(Stored data entries)
○ ○ ○
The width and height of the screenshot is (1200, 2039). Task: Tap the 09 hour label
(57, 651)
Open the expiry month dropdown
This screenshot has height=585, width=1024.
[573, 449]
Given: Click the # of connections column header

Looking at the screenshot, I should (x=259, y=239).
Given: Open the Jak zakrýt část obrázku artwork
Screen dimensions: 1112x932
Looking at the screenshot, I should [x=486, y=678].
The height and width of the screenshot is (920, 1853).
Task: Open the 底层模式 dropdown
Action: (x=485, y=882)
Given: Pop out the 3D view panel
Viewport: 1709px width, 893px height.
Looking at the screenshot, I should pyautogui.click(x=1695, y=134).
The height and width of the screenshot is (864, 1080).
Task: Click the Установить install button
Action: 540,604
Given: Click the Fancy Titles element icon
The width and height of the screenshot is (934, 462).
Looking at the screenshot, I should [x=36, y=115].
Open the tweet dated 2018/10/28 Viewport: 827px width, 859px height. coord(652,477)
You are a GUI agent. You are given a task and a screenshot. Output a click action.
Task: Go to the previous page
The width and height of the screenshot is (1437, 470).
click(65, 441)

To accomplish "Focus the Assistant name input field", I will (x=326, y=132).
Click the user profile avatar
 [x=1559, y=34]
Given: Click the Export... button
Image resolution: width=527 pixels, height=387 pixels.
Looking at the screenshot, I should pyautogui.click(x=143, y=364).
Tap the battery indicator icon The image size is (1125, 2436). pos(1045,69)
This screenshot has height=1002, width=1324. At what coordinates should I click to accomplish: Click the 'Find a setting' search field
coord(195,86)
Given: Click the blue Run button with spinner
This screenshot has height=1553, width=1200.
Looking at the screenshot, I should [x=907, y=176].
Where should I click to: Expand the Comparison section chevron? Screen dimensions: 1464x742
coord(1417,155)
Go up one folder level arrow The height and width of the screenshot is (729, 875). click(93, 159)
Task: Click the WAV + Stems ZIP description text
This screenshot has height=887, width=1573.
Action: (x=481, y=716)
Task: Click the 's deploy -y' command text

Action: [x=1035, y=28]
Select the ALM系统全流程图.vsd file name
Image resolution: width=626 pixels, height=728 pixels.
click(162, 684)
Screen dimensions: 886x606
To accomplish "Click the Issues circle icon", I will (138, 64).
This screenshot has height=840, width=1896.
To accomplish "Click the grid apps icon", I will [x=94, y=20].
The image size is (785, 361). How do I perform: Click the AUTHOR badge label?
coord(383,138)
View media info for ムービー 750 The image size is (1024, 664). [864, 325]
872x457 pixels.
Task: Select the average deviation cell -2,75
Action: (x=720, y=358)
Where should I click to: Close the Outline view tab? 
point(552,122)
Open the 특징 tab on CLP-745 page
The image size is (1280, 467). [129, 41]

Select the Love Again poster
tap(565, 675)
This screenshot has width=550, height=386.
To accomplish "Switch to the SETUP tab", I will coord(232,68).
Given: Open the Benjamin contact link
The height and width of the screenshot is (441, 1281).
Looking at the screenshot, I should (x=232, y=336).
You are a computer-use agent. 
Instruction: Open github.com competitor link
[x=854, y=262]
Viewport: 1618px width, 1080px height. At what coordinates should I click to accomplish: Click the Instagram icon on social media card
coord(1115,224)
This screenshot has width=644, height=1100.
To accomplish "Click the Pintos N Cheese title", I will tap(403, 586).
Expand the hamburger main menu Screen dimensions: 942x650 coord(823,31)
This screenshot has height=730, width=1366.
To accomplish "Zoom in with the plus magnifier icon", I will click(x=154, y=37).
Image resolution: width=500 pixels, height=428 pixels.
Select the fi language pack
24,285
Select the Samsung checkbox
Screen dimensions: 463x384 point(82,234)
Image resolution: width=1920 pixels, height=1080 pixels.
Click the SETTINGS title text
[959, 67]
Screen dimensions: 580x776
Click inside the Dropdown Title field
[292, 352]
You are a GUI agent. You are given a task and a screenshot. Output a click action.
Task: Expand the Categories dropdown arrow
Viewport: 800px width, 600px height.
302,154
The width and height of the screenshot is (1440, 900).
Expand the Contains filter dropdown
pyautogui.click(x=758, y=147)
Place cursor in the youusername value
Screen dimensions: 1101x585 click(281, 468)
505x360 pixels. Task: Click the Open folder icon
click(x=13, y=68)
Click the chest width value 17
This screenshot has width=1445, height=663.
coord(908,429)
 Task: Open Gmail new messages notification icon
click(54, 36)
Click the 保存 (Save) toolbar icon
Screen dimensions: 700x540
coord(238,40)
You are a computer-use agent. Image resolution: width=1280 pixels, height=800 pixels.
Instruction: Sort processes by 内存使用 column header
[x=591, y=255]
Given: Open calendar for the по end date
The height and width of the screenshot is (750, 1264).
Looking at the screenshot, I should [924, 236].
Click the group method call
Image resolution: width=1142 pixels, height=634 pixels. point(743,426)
○ ○ ○
• What you need to do: Filter the records for lines holding the string "with". Copy each one.

• Answer box:
Given: Click the blue Run button with spinner
To accomplish "Zoom in with the plus magnifier icon", I will click(x=154, y=37).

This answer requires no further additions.